| Exercise objective |
Each record, in full, must be restated word for word.

| Records shown |
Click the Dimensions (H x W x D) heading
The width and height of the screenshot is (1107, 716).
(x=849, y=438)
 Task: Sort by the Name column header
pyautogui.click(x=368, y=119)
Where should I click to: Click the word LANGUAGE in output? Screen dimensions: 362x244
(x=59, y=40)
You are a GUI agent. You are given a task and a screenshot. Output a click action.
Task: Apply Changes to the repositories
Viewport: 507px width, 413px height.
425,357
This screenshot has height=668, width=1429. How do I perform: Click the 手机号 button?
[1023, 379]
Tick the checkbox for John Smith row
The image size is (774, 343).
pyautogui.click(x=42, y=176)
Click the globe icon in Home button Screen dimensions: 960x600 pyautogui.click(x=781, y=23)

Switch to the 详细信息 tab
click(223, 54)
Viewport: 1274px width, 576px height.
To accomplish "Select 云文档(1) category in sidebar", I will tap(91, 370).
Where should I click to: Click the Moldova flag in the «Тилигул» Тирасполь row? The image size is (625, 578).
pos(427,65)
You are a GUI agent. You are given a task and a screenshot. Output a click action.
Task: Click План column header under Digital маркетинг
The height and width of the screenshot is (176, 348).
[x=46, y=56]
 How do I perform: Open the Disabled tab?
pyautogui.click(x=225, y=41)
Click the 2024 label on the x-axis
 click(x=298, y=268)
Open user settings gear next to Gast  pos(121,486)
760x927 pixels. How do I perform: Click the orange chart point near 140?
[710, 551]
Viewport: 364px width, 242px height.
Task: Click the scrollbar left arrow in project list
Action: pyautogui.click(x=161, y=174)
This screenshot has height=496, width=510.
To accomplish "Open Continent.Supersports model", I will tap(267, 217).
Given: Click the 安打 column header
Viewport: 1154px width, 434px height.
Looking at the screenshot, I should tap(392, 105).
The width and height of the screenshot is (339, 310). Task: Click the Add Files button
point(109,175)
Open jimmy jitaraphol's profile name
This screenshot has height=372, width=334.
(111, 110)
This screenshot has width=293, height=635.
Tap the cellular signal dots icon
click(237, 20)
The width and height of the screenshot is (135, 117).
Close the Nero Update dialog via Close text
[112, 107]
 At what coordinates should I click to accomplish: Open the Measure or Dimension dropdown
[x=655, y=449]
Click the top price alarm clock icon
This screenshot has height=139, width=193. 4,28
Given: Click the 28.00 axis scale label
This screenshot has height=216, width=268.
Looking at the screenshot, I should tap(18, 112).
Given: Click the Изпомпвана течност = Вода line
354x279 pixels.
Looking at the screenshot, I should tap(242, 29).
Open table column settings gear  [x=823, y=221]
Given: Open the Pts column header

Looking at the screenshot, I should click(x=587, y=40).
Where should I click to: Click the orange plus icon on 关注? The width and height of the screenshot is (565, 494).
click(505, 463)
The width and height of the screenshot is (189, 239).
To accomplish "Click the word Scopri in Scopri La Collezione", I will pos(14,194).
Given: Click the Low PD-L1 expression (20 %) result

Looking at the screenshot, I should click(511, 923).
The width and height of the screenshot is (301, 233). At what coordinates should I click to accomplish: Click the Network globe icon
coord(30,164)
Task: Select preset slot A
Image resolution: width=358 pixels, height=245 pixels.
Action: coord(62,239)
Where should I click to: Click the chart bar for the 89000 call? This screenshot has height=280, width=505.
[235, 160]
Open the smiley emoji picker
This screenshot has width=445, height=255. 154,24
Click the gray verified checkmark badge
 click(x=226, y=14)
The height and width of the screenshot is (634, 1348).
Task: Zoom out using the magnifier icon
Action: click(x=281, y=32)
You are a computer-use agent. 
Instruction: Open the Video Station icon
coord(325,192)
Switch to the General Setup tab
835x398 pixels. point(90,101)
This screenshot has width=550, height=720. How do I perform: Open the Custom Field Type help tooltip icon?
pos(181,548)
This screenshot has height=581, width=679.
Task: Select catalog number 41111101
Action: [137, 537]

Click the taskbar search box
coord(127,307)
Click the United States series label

| Result |
Click the Dimensions (H x W x D) heading
The width and height of the screenshot is (1107, 716).
(x=849, y=438)
 Task: Sort by the Name column header
pyautogui.click(x=368, y=119)
Where should I click to: Click the word LANGUAGE in output? Screen dimensions: 362x244
(x=59, y=40)
You are a GUI agent. You are given a task and a screenshot. Output a click action.
Task: Apply Changes to the repositories
Viewport: 507px width, 413px height.
425,357
This screenshot has height=668, width=1429. How do I perform: Click the 手机号 button?
[1023, 379]
Tick the checkbox for John Smith row
The image size is (774, 343).
pyautogui.click(x=42, y=176)
Click the globe icon in Home button Screen dimensions: 960x600 pyautogui.click(x=781, y=23)

Switch to the 详细信息 tab
click(223, 54)
Viewport: 1274px width, 576px height.
To accomplish "Select 云文档(1) category in sidebar", I will tap(91, 370).
Where should I click to: Click the Moldova flag in the «Тилигул» Тирасполь row? The image size is (625, 578).
pos(427,65)
You are a GUI agent. You are given a task and a screenshot. Output a click action.
Task: Click План column header under Digital маркетинг
The height and width of the screenshot is (176, 348).
[x=46, y=56]
 How do I perform: Open the Disabled tab?
pyautogui.click(x=225, y=41)
Click the 2024 label on the x-axis
 click(x=298, y=268)
Open user settings gear next to Gast  pos(121,486)
760x927 pixels. How do I perform: Click the orange chart point near 140?
[710, 551]
Viewport: 364px width, 242px height.
Task: Click the scrollbar left arrow in project list
Action: pyautogui.click(x=161, y=174)
This screenshot has height=496, width=510.
To accomplish "Open Continent.Supersports model", I will tap(267, 217).
Given: Click the 安打 column header
Viewport: 1154px width, 434px height.
Looking at the screenshot, I should tap(392, 105).
The width and height of the screenshot is (339, 310). Task: Click the Add Files button
point(109,175)
Open jimmy jitaraphol's profile name
This screenshot has height=372, width=334.
(111, 110)
This screenshot has width=293, height=635.
Tap the cellular signal dots icon
click(237, 20)
The width and height of the screenshot is (135, 117).
Close the Nero Update dialog via Close text
[112, 107]
 At what coordinates should I click to accomplish: Open the Measure or Dimension dropdown
[x=655, y=449]
Click the top price alarm clock icon
This screenshot has height=139, width=193. 4,28
Given: Click the 28.00 axis scale label
This screenshot has height=216, width=268.
Looking at the screenshot, I should tap(18, 112).
Given: Click the Изпомпвана течност = Вода line
354x279 pixels.
Looking at the screenshot, I should tap(242, 29).
Open table column settings gear  [x=823, y=221]
Given: Open the Pts column header

Looking at the screenshot, I should click(x=587, y=40).
Where should I click to: Click the orange plus icon on 关注? The width and height of the screenshot is (565, 494).
click(505, 463)
The width and height of the screenshot is (189, 239).
To accomplish "Click the word Scopri in Scopri La Collezione", I will pos(14,194).
Given: Click the Low PD-L1 expression (20 %) result

Looking at the screenshot, I should click(511, 923).
The width and height of the screenshot is (301, 233). At what coordinates should I click to accomplish: Click the Network globe icon
coord(30,164)
Task: Select preset slot A
Image resolution: width=358 pixels, height=245 pixels.
Action: coord(62,239)
Where should I click to: Click the chart bar for the 89000 call? This screenshot has height=280, width=505.
[235, 160]
Open the smiley emoji picker
This screenshot has width=445, height=255. 154,24
Click the gray verified checkmark badge
 click(x=226, y=14)
The height and width of the screenshot is (634, 1348).
Task: Zoom out using the magnifier icon
Action: click(x=281, y=32)
You are a computer-use agent. 
Instruction: Open the Video Station icon
coord(325,192)
Switch to the General Setup tab
835x398 pixels. point(90,101)
This screenshot has width=550, height=720. How do I perform: Open the Custom Field Type help tooltip icon?
pos(181,548)
This screenshot has height=581, width=679.
Task: Select catalog number 41111101
Action: [137, 537]

Click the taskbar search box
coord(127,307)
Click the United States series label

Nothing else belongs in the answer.